O stress é um potencial perigo na estrada. No entanto, os principais riscos para os condutores são as distrações e, “em especial, a fadiga”, segundo Helena Alves. Por isso, a equipa coordenada pela investigadora da Universidade de Aveiro desenvolveu uma capa para volantes que monitoriza os sinais vitais do condutor e avisa-o de que deve parar nas alturas em que estiver mais cansado

A capa foi criada “com uma técnica que permite integrar dispositivos eletrónicos à base de grafeno diretamente em fibras têxteis, mantendo o aspeto, a flexibilidade e o toque do tecido”, segundo os autores.

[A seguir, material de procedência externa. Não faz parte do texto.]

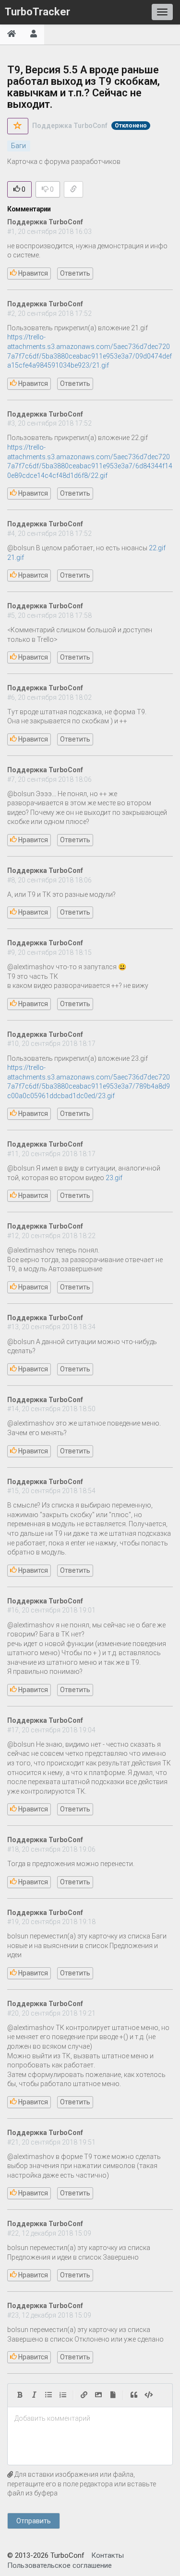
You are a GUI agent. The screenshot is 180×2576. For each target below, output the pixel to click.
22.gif (157, 548)
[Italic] (34, 2395)
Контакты (107, 2555)
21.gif (15, 557)
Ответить (75, 273)
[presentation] (90, 2419)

No fundo, tem a capacidade de medir a resposta galvânica da pele nas mãos dos condutores durante qualquer viagem. Ou seja, o sistema regista a condutividade elétrica das mãos – que funciona como um indicador do estado psicológico e fisiológico dos indivíduos – e qualquer alteração é, depois, relacionada com padrões de comportamento humano.

A informação é analisada em tempo real por um algoritmo que reconhece os sinais associados à fadiga. Depois, “o protótipo transmite os dados via bluetooth, o que permite a emissão de notificações, por exemplo, para um telemóvel ou smartwatch”, explica ainda a líder do projeto.

Helena Alves considera que “sistemas que contribuam para avaliar o estado dos condutores no que diz respeito a cansaço e outros parâmetros biomédicos poderão ter um grande valor acrescentado ao nível da segurança rodoviária”. Segundo a especialista podem ser adicionadas outras medidas de segurança, “tais como feedback sob a forma de áudio ou vibrações para recuperar a atenção do condutor” ou até mesmo imobilizar o veículo.